Since this is in-line with my other post…!

Overthinking is a disastrous habit – truly. It seeks and destroys in a fell thought, and generally, we are way off base! I am learning – and trying – to overthink less. When in sports, I always remind students (as much as I do myself!) that thinking too much inhibits movement. Imagine what overthinking does to our brain, body, and soul?!

It’s okay to reflect – I believe that shows our eagerness to learn. But “overthinking” is often a big negative, carrying us down self-imposed, imaginary rabbit holes where things AREN’T actually as they are. 

The best way I know how to “fix” my problem is to begin with awareness. I try to be aware when my thoughts barrel off the tracks at high-speed because, if nothing else, I can *try* to grab at the breaks. Awareness allows us to acknowledge what’s going on…and from there, we can actually do something about it. We can remind ourselves that we are being irrational and unreasonable...and we can replace those “negative” thoughts with positives. Boy, do I need that today!

As with everything else, a lifetime pursuit but…we have to start somewhere! Listen to your thoughts and honestly ask yourself if they are based in reality and / or the here-and-now. If they aren’t, you might need to step back for a moment, slow your thoughts down, and even give yourself a pinch. It doesn’t hurt to make a gratitude journal, or to say some “positives” aloud – such exercises can bring us back to a present, calmer, and more positive state. Happiness actually IS and inside job.

 

Still Learning

There are so many things that I am still learning in life, and so many that will be a lifetime pursuit. I think that’s really the case for all of us – each day brings and endless opportunities to learn. And knowledge is infinite…

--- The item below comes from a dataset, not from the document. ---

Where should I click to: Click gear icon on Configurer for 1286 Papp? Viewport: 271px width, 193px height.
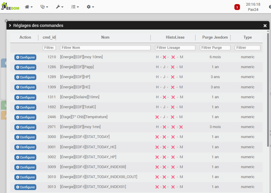[x=18, y=67]
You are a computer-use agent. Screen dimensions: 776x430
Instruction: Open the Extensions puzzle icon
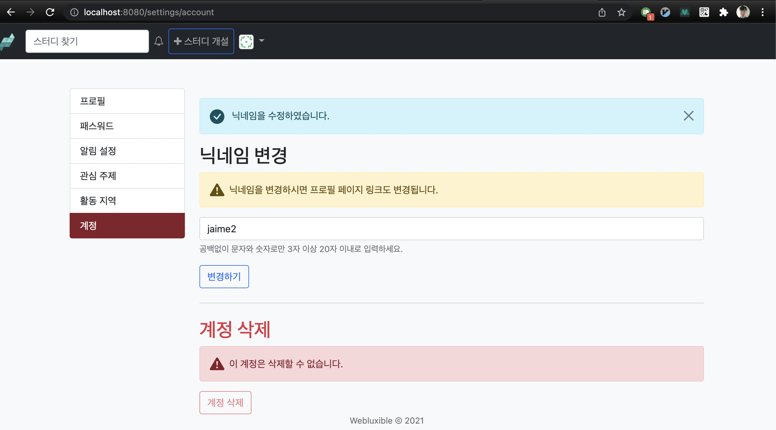coord(723,12)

One of the harder lessons, however, is one that I struggle with daily – learning to be more gentle with myself. While I know that staying in the present moment is THE way to be (for so many reasons!), that the conversation I have with myself is crucial to my well-being, that I have SO much to be thankful for (and I am!) and that “I should be’s” are never appropriate…I STILL have a hard time.

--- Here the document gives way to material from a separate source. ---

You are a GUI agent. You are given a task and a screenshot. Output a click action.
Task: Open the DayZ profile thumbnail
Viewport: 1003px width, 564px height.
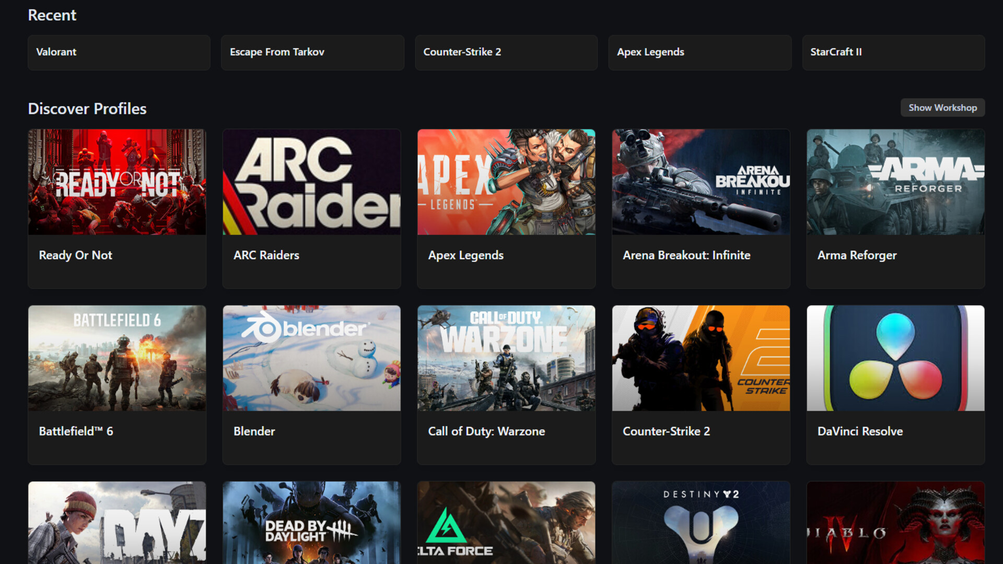point(117,522)
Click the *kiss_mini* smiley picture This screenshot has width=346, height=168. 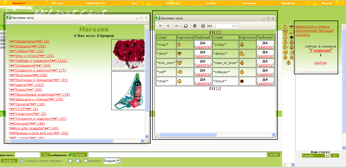(179, 63)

Today is one of those days where I feel like I am beating myself up…ad infinitum! I don’t really deserve it, but it’s always the way that our habitual “hard-on-ourselves” attitudes are one of the most challenging to uproot.

Fortunately, I’m committed to the long haul – reflecting on my behaviors not only that affect those around me, but also myself, is something I do every day. I’ll be a “work in progress” for a lifetime but…that’s okay. I’m thankful for all that I have, and for all that my mind, body, and soul have – successfully – carried me through.

Here’s to being a little bit kinder to ourselves instead of carrying around unnecessary blame and hurt…

 

 

To Give, And To Take

Giving is not about what we receive in return, and ought to be without expectation.

That which we are blessed to receive, however, is worth cherishing.